The second was for Kloeckner v. Solis, in which the government said that federal employees have a clear statutory right to bring certain kinds of issues directly to district court rather than using the Merit Systems Protection Board (MSPB) — a specialized board created by the Civil Service Reform Act to review various federal employment cases related to such things as demotions and alleged discrimination. Rather than taking a clear reading of the statutes involved, the SG took, in Justice Kagan’s words, “a mazelike tour” through the relevant statutes to come up with “a bifurcated scheme.” As Josh Blackman says, the SG got “bench slapped.”

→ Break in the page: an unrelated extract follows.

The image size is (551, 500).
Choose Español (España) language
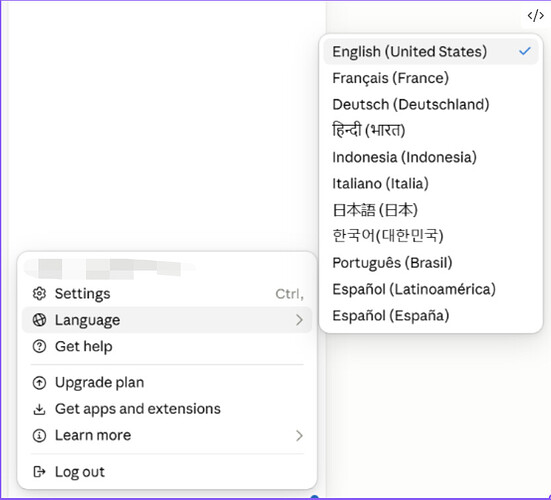(431, 316)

I may be a little disingenuous pointing to only the latest two SCOTUS decisions, since in reality all five of the decisions issued so far in the 2012 term have been unanimous. This might come as a shock to anyone who does not follow the Supreme Court and only hears about contentious cases. “Five unanimous decisions?” they might say. “FIVE!?” Believe it or not, this is fairly common. In the 2011 term, five of the first six opinions delivered by the court were unanimous, and in 2010 all of the first six were unanimous decisions. Earlier this year, Forbes staff writer Daniel Fisher noted that for the 2011 term, more than half of the Supreme Court’s decisions were unanimous. This is higher than in other recent years, but even in 2006, which was apparently a rather contentious year, unanimous decisions outpaced the much-maligned 5-4 split. There’s probably a few obvious reasons for why so many unanimous decisions are issued up front — because they’re based on clearer precedents or principles, easier to decide, quicker to write, etc. — but it doesn’t change the fact that in a goodly number of cases, all of the justices agree.
(Note that I’m not arguing that all unanimous court decisions are good. The unanimous decision in Wickard v. Filburn is, in my opinion, one of the most egregious examples of a court gone wrong. In most instances, however, unanimous decisions tend to either overturn asinine rulings by lower courts, or [in many fewer cases] establish sensible precedents to build on later.)
So, what am I getting at here? I’m saying we should recognize that not everything is controversial. It’s easy to get bogged down by the sensationalism of the media and political pundits who barrage us with stories about “divided courts” and so-forth. But the polarization of the Supreme Court is, it seems, not as complete as some would have us believe. Earlier this year, a paper by Lee Epstein, William M. Landes & Richard A. Posner studiedthe role of ideology in unanimous Supreme Court decisions. They found that in many cases, justices are willing to set aside ideological differences, when stakes are relatively low, in order to achieve consensus. This goes against the mainstream commentary that the court is so highly politicized that it’s borderline dysfunctional.
Which is to say that Supreme Court justices are just like most people. I’m a libertarian, which means I have family, friends and acquaintances with views that differ quite radically from mine (or, perhaps my views differ radically from theirs…). That doesn’t mean we don’t get along at all and that we can’t have conversations, even political conversations, wherein we don’t agree on anything. In fact, most of the time I’ve found that once you get past absurdly inconsistent and uninformative political labels such as “liberal” and “conservative,” most people tend to agree about most things.
So, the next time you read about the latest “controversial split decision” from the Supreme Court, please take a moment to remember: It’s not always that way. Either in the courtroom or the dining room.
1. Justice Kagan did not participate in the voting for this opinion, since she worked on the during her tenure as Solicitor General. It is still considered a “unanimous” decision since all voting justices joined the court’s opinion.